*** Opening Data in this exercise ***
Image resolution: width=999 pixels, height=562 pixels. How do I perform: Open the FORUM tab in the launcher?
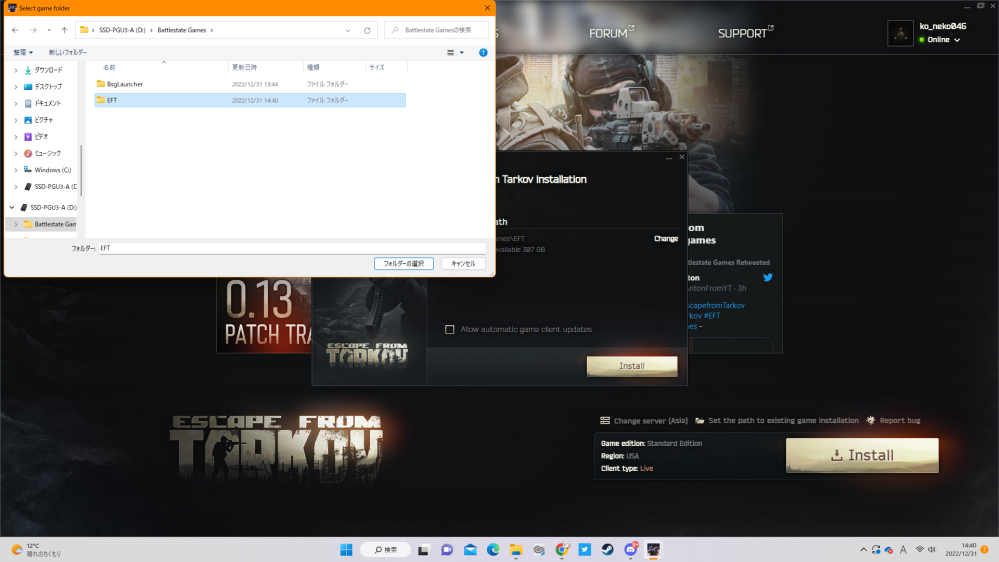tap(608, 33)
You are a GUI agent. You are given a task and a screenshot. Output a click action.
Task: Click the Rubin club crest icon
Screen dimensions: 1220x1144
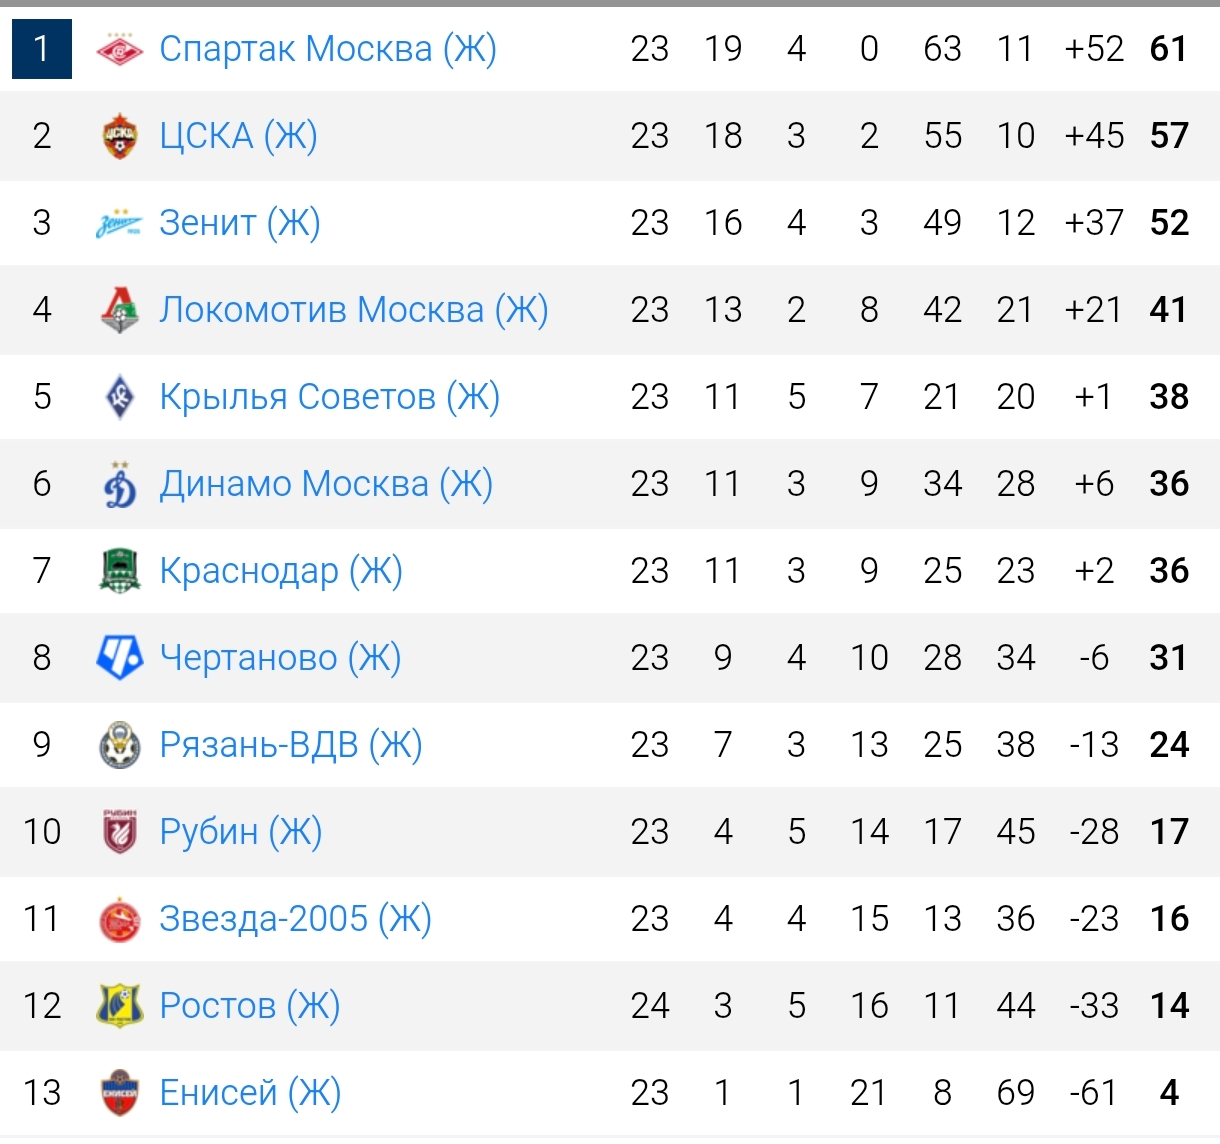point(120,832)
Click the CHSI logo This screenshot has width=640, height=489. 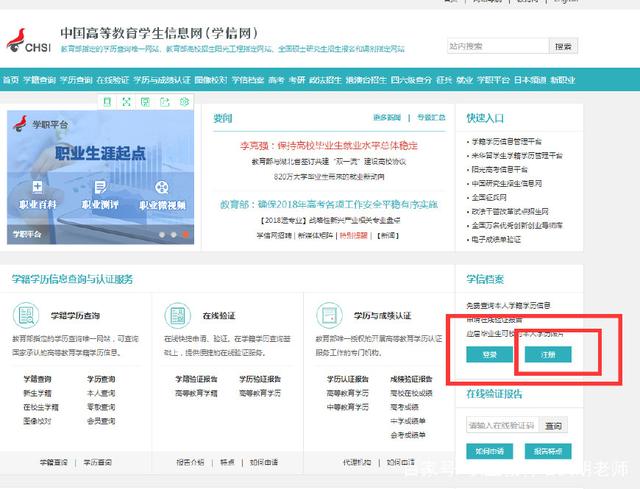click(30, 38)
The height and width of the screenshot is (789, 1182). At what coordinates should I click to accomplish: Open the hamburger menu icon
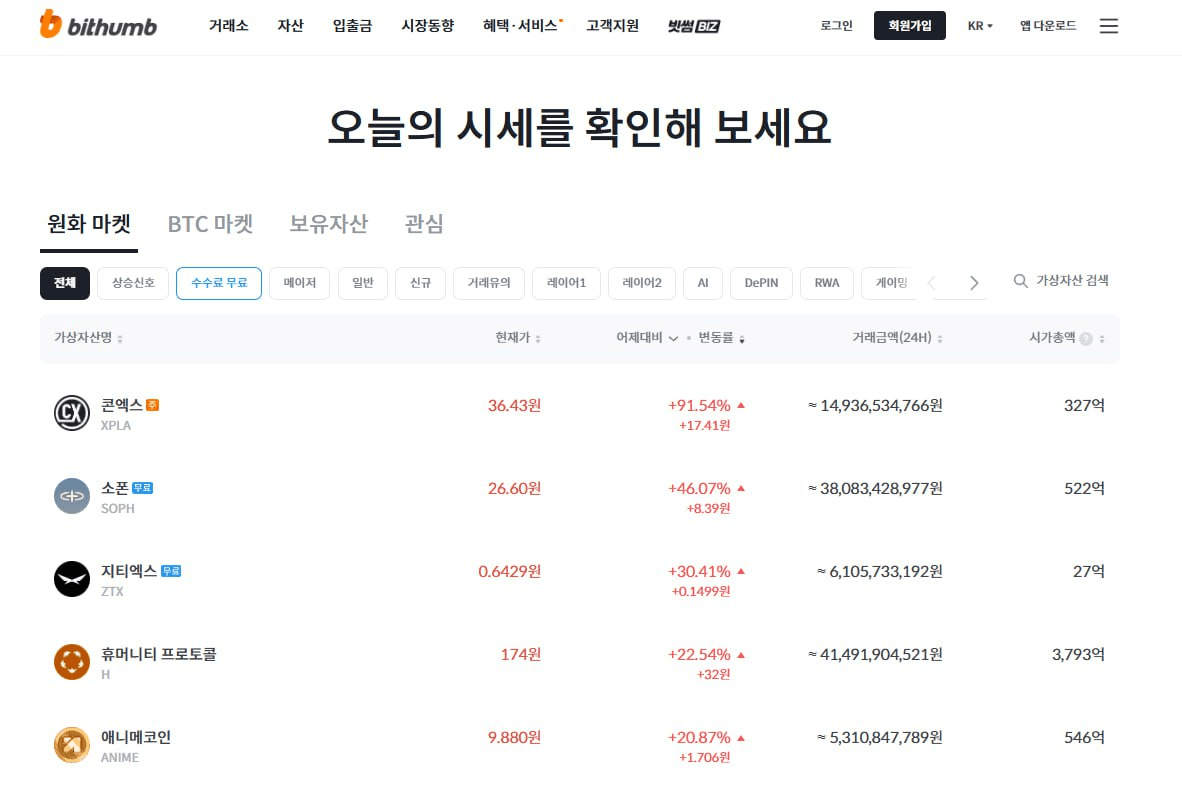(1108, 26)
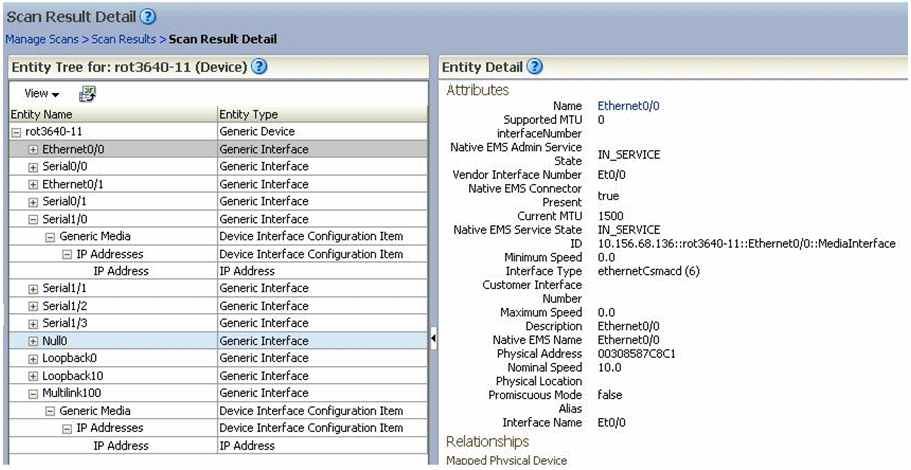Open the Scan Results breadcrumb link
The image size is (911, 470).
coord(125,39)
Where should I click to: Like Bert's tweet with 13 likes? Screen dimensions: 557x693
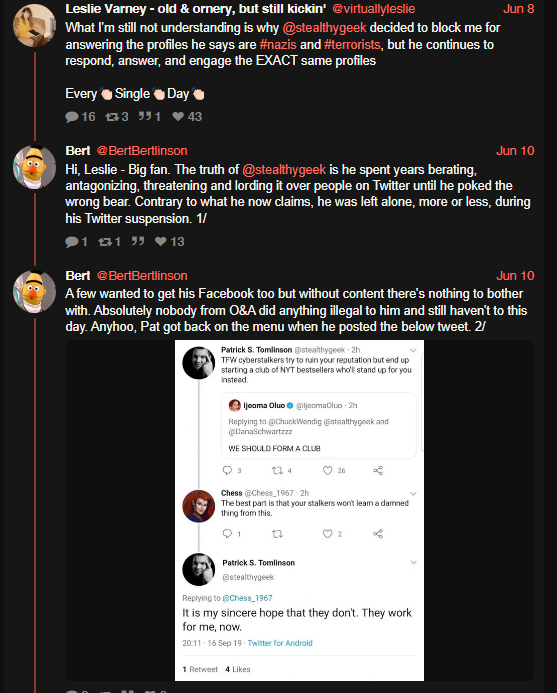click(x=160, y=241)
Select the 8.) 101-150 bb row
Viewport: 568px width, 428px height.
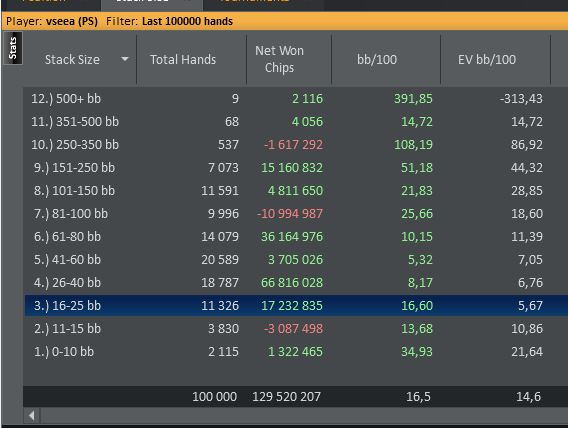[296, 190]
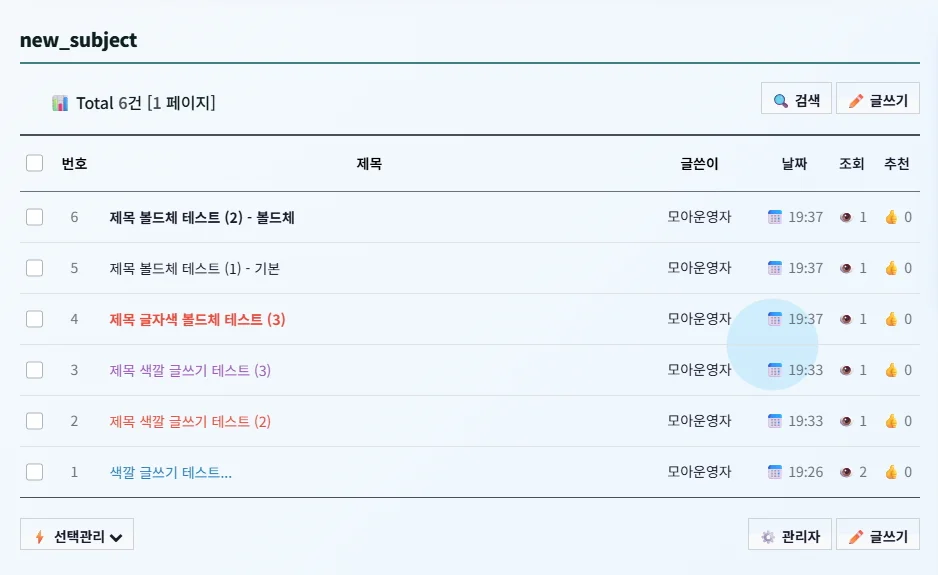The height and width of the screenshot is (575, 938).
Task: Click the lightning icon on 선택관리
Action: tap(39, 537)
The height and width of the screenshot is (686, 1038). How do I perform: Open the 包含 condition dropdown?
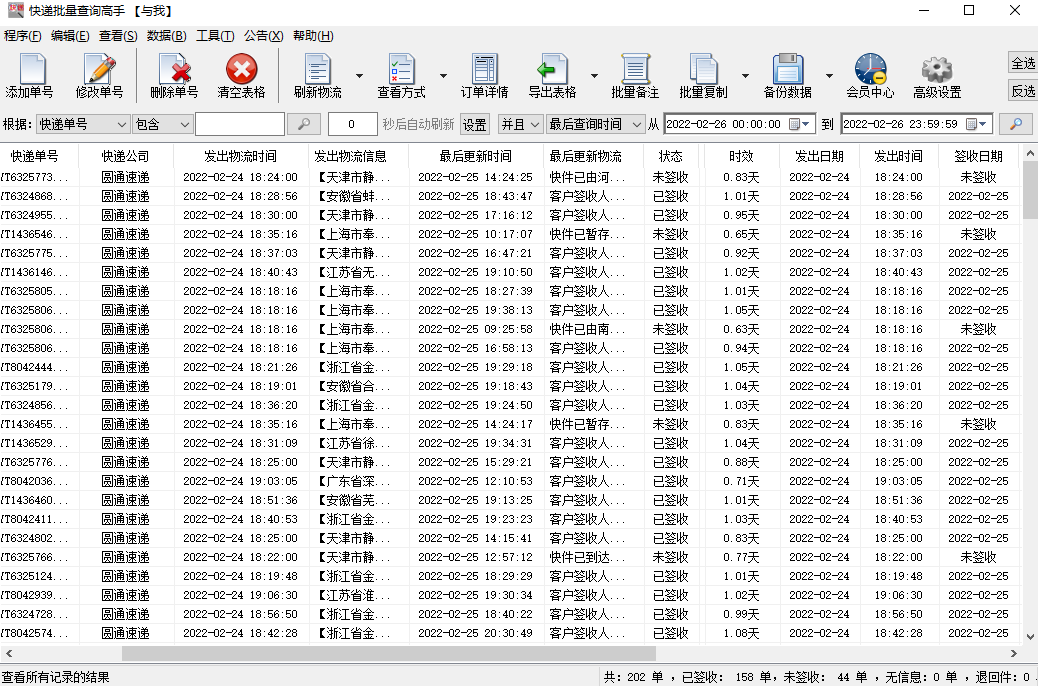(182, 124)
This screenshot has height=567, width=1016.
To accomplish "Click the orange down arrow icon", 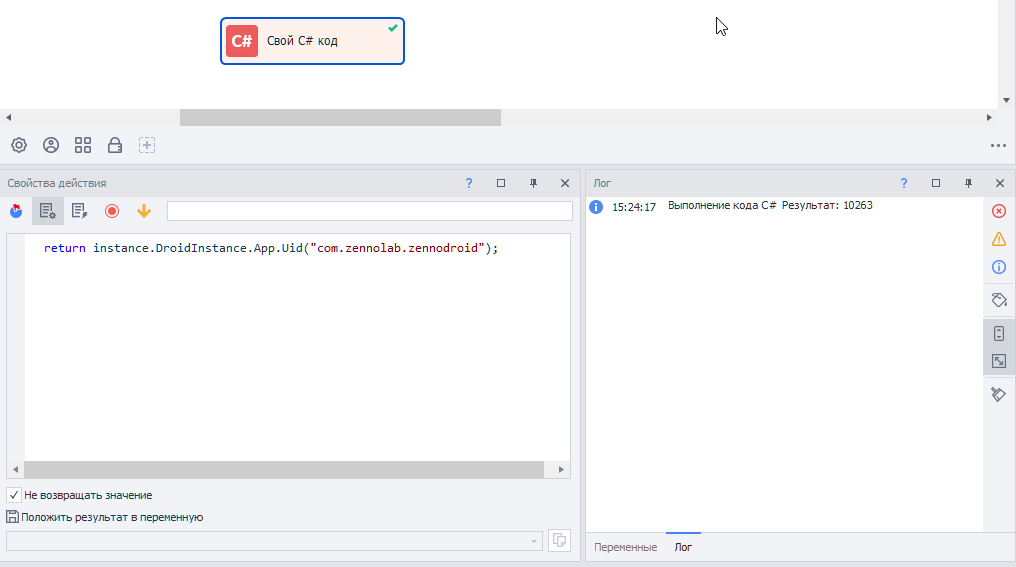I will click(144, 211).
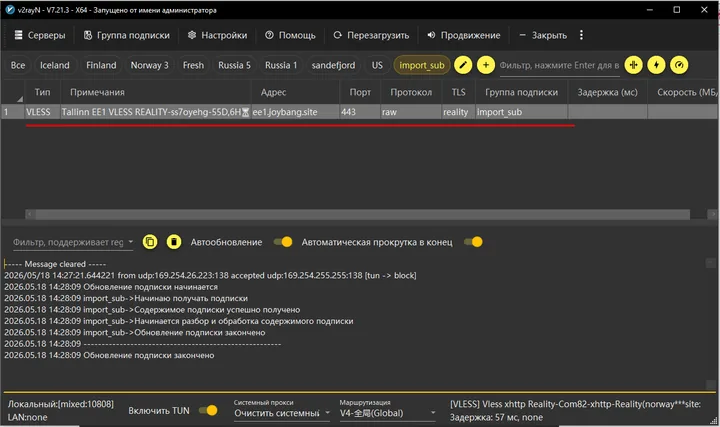This screenshot has height=427, width=720.
Task: Toggle Автоматическая прокрутка в конец switch
Action: pyautogui.click(x=473, y=242)
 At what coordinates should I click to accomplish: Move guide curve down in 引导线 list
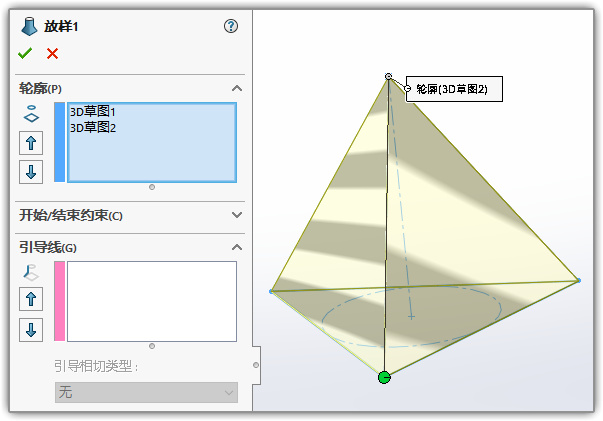pyautogui.click(x=31, y=330)
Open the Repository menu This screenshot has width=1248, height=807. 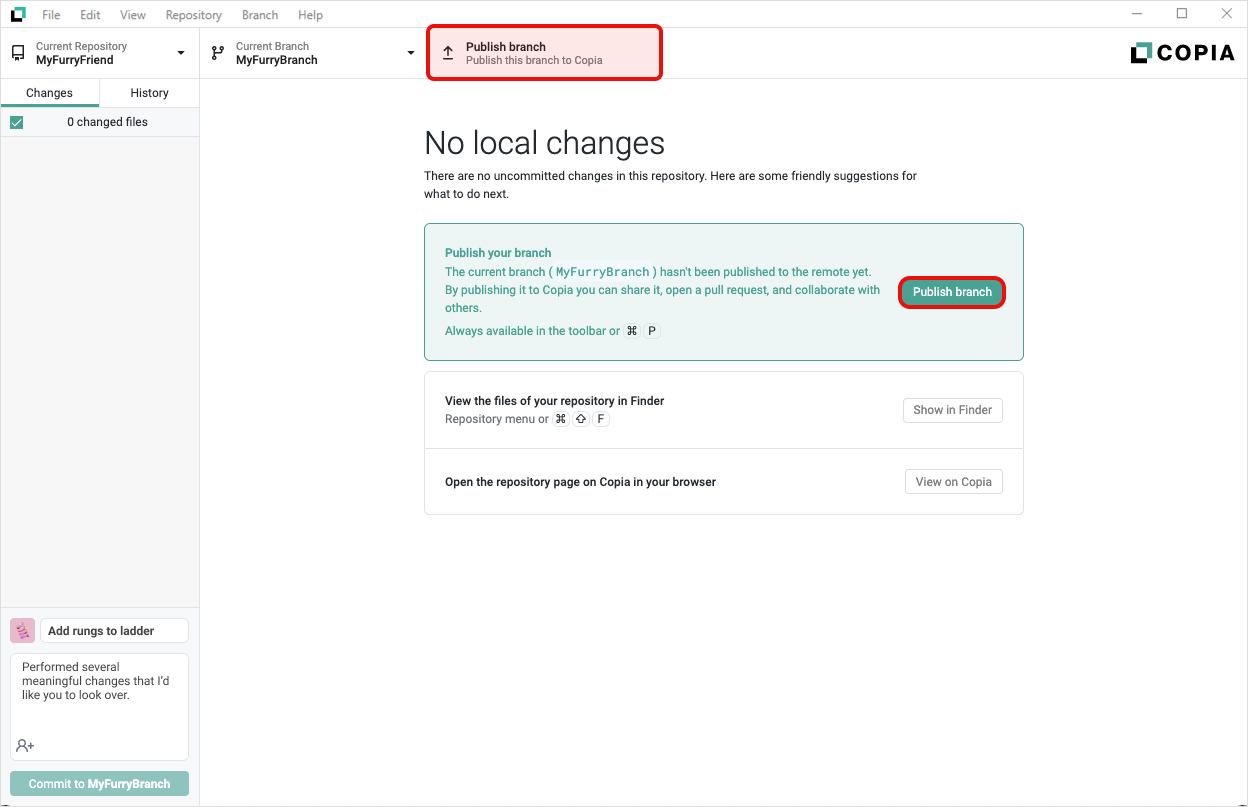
*** Closing Data in this exercise ***
Exercise directions >>
The lines above from the line with "The height and width of the screenshot is (789, 1182)." through the line with "This screenshot has height=567, width=1016." are to be given again word for word, with no pictures among them.

Result for this exercise >>
The height and width of the screenshot is (789, 1182). At what coordinates should I click to accomplish: Open the hamburger menu icon
(1108, 26)
Open the Scan Results breadcrumb link
The image size is (911, 470).
coord(125,39)
Where should I click to: Like Bert's tweet with 13 likes? Screen dimensions: 557x693
click(x=160, y=241)
Select the 8.) 101-150 bb row
Viewport: 568px width, 428px height.
[296, 190]
The height and width of the screenshot is (575, 938).
Task: Click the lightning icon on 선택관리
Action: tap(39, 537)
The height and width of the screenshot is (686, 1038). How do I perform: Open the 包含 condition dropdown?
(182, 124)
This screenshot has height=567, width=1016.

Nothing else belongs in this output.